A quick confession before attempting to talk about a recent movie-going experience; I am continually finding myself held in the thrall of the rise of modernism and the 19th Century. Whenever I find a book detailing the historical conditions that moved the world from the start of the American Civil war through the rise of modernism (which I believe reached its apotheosis with the publishing of James Joyce's Ulysses in 1922), I get swept away. There is The Metaphysical Club by Louis Menand (which I am now re-reading), Erik Larson's ghoulish The Devil In The White City, Sarah Vowell's wonderful Assassination Vacation (which I just finished), Chris Ware's astounding Jimmy Corrigan, Smartest Kid on Earth and Ben Katchor's exceptional The Jew of New York; all of these books detail a time in history when ideas had the power to change the world. There is something very familiar about this time; our country was coming to terms with a devastating war, it was expanding its empire through pre-emptive attacks on sovereign nations. But there was also so much social change by way of the power of ideas; political activism changed the nature of capitalism and art began to embrace and describe the potency of the human subjective experience. There was a gravity to life, it seems. The world of the pre-Modern and Modern era feels so vibrant, so filled with potential. By comparison, our own time feels so dumbed-down, so out of tune with its own sense of an individual's power. Subjectivity, once the great discovery of modernism, has become a dirty word associated with a lack of 'fundamental principles and values.' I take comfort in seeing the similarities with an earlier age, when individuals and ideas harbored so much possibility.
Of course, not all historical connections are quite so rosy. I couldn't help but imagine another set of historical circumstances this weekend when I took a sunny walk to BAM for the Best of The Village Voice series and a screening of the film that has changed my year; Hubert Sauper's absolutely devastating Darwin's Nightmare. Initially, my 19th century interests grabbed me when I saw this film in last year's Toronto Film Festival catalogue, but a scheduling conflict kept me out of the screening there. I remember reading the catalogue description of the film, detailing the film's examination of the impact on Lake Victoria when man introduces a predatory species of fish into the lake's eco-system. In the subsequent months, with all of the hubbub surrounding the rise of the religious right as a social class in America and the 'debate' raging over creationism and 'Intelligent Design' these days, it took just about all the self-control I had in me not to sprint to the theater on Saturday and throw myself in front of the screen. What can I say? You had me at "Darwin".

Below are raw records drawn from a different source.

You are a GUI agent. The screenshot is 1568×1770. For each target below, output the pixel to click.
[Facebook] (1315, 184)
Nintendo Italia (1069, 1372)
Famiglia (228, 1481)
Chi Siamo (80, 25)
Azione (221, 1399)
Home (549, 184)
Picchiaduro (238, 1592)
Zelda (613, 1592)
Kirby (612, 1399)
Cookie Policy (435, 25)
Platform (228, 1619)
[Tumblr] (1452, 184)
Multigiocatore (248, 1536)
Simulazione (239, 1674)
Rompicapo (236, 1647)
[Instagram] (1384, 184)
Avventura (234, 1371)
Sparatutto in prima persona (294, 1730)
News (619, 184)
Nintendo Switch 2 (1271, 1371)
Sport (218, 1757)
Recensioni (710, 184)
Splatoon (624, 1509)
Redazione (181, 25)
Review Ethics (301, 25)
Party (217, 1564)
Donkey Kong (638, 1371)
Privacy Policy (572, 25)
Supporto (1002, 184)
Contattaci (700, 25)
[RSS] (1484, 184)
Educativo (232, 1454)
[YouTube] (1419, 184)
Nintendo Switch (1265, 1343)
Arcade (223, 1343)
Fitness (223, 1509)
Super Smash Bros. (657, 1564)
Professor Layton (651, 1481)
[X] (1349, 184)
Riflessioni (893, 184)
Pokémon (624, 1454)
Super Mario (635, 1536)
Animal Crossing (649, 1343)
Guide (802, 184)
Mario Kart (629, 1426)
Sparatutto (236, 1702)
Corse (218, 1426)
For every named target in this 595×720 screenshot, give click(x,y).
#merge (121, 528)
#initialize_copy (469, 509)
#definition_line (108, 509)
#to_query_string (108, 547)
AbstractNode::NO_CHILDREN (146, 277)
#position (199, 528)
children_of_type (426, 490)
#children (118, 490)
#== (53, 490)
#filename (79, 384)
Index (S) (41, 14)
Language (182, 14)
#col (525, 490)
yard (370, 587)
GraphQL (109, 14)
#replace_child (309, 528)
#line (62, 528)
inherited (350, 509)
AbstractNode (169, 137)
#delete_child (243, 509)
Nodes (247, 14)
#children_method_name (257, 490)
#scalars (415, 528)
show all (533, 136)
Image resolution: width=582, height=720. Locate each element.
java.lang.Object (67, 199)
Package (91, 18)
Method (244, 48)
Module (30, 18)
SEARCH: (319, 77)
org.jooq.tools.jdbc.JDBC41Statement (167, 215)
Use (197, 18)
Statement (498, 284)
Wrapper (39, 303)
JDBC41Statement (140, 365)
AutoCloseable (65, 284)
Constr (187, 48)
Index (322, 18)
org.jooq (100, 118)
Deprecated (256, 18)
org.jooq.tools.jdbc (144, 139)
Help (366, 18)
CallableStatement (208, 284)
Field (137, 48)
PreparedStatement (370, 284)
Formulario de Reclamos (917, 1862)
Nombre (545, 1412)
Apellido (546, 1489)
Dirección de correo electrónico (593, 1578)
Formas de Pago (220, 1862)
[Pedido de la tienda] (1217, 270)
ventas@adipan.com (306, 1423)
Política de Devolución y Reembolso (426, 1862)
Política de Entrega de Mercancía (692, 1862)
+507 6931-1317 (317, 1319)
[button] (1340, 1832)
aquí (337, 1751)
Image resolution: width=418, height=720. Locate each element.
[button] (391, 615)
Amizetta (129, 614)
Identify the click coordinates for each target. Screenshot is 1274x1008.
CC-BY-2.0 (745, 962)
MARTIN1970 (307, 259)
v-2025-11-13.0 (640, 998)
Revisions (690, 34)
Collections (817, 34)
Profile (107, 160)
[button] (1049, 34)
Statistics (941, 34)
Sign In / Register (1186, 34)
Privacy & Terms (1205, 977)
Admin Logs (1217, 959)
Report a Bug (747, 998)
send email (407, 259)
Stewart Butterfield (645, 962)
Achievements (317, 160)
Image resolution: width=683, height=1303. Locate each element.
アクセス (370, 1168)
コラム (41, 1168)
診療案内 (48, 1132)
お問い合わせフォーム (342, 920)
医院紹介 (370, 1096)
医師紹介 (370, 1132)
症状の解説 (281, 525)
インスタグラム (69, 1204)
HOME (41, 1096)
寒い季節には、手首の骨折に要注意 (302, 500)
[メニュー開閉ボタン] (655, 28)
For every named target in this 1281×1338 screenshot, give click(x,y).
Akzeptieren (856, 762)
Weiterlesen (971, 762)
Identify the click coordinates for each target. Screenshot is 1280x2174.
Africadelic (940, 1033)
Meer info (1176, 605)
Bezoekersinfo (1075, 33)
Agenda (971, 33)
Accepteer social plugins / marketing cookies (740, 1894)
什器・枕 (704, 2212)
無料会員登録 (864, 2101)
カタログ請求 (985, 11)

What I did not expect was the film's focus on a more powerful and brutal form of 19th and 20th century history; the survival of the colonial structure of global economics. There are not very many films that defy description, that make writing words seem superfluous and genteel in the face of their images, but Darwin's Nightmare renders all attempts at description impotent. This is what cinema was made to do; to present images so profound, experiences so full that any other medium seems useless. I can simply outline the story and my feelings about it, but in the face of what Sauper has captured on film, advocacy hardly seems enough.

Of course, the plundering of Africa's resources for foreign gain is nothing new. I find solace and parallels in the stories of pre-Modern America, but there is no solace to be found in the extension of colonialism, now hiding under the guise of economic 'development', into the 21st century. Sauper's film is an essential document, proof that the world hasn't changed very much at all. History is instructive in so much as it shows us who we are by showing us how we got here and what remains of the journey. In the case of Darwin's Nightmare, it can also show us that what once was continues on and on, beyond justification, into the realm of outrage.